Granny was terribly afraid of thunderstorms. She had a storm cellar built when she and Grandpa first bought the place so that is where we headed anytime it thundered. If there was a customer in the store, Granny would tell them a storm was coming and she was going to the cellar. They were invited to go with her or go home, most went home if they could. Granny kept an axe in the cellar in case a tree fell across the door. She also had a kerosene lamp for light and she always carried a bottle of Coke as well as her nerve pills. I hated going to the cellar and wasn't the least bit afraid of storms. The cellar was dark, damp and smelled. It did make a cool play house in the heat of the day though.

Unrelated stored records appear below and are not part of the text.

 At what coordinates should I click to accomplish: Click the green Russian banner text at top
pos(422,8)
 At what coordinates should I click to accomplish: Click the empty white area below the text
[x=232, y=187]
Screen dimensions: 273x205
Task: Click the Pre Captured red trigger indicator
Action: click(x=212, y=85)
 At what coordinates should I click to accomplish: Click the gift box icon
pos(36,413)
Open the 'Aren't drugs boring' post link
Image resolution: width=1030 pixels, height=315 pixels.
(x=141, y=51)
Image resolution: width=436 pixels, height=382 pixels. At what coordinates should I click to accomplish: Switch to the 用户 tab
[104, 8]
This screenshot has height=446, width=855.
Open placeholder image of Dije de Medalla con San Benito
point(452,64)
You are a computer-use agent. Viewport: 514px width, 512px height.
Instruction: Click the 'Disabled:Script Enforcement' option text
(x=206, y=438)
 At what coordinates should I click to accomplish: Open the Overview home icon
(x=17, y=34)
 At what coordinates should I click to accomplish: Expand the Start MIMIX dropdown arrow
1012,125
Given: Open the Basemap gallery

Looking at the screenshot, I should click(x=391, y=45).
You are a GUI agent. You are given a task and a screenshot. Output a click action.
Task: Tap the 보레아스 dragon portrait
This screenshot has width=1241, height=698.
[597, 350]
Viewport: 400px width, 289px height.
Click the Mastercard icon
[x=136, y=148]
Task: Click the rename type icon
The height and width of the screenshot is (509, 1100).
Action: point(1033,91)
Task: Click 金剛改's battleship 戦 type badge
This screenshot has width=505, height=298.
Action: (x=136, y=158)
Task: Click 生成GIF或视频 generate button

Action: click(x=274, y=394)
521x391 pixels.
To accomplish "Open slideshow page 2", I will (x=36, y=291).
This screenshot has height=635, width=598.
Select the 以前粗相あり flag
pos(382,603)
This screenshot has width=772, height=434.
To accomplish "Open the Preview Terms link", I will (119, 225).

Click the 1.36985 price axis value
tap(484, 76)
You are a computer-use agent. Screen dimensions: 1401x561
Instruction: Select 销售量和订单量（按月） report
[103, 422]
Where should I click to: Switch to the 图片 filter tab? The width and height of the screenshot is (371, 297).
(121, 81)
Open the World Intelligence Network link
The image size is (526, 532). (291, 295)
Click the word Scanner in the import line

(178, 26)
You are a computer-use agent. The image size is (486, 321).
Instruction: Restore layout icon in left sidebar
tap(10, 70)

Other than when there was a funeral, the store never closed. Sometime on a snowy Sunday afternoon, my grandparents locked the door early, but if someone drove up needing something, they would open for them. Granny had no tolerance for those who may have drank too much alcohol. She would throw them out personally. This would upset me. I would cry and beg her to be good to them. One serious drinker ended up hiding in our dog's house. One got hit across the chest with a broom and knocked backward up against the tree. It didn't pay to rile her up. She made a lasting impression on me in so many ways. She was tough on the neighbor boys too. They enjoyed teasing her took to calling her Blue like the color of the rinse she put on her hair. One teenager, Ray Lear, will probably never forget the trouble he found himself in when he rode his pony in the store. He rode it in the front door and out the back door, passing Granny on the way.
I got married in August of 1975 in the yard behind the store. Grandpa had developed cancer and was very sick. I thought that if I married at home maybe he would be able to attend, but he was in the hospital when Mike and I married. Grandpa died not even a month later. After Grandpa's death, Granny just didn't have the heart to run the store, so my mom took it over in 1976. My father had died of a sudden heart attack in 1971 and to make ends meet, Mama had worked odd jobs. It seemed like the thing to do would be for mom to take over the running of the store. In 1978, our son, Kyle was born and followed by son number 2, Neil, in 1981. Sadly, Granny passed away in her sleep in 1982. Kyle remembers Granny, whom he called Na-Na, but Neil, who was only 4 months old, doesn't. I was working so Mom got the job as babysitter. She was working too, but tending the store allowed her to watch the boys and do her job at the same time. The customers in the store had huge influences on their lives just like they had on my life years earlier.
Mom ran the store much the same way Granny and Grandpa had. She sold the mobile home that they lived in and also made some updates. She replaced the old Frigidaire with a bigger milk cooler, installed air conditioning which meant now no one left the comfort of the store for a shade tree.
Mom was a widow for 19 years. In 1989, she met Hershel Taylor whom she later married. In March, 1990, she closed the store for good. The old building is still standing. So many memories are alive in there. Many of the daily "loafers" have passed on. Sometimes we see people who were small children when the store closed and they always tell us they have such good memories of getting to visit the store. They remember exactly what their parents would let them buy, such as a pop, chips and maybe some candy. We all encounter changes in our lives, I lost Mike in 2014 to cancer and in 2015, Mom lost Hershel, also to cancer. I have 4 grandchildren, Jack, Camden, Gray and Layla. Neil lives in Georgetown, Kyle lives on Granny and Grandpa's farm in a new house located behind Mom's house, the same one she's lived in since the 1950's. I have such fond memories of friends, family, and life lived in that little old store.
February 2016 |
I originally wrote this story in 2007 with revisions made in 2016.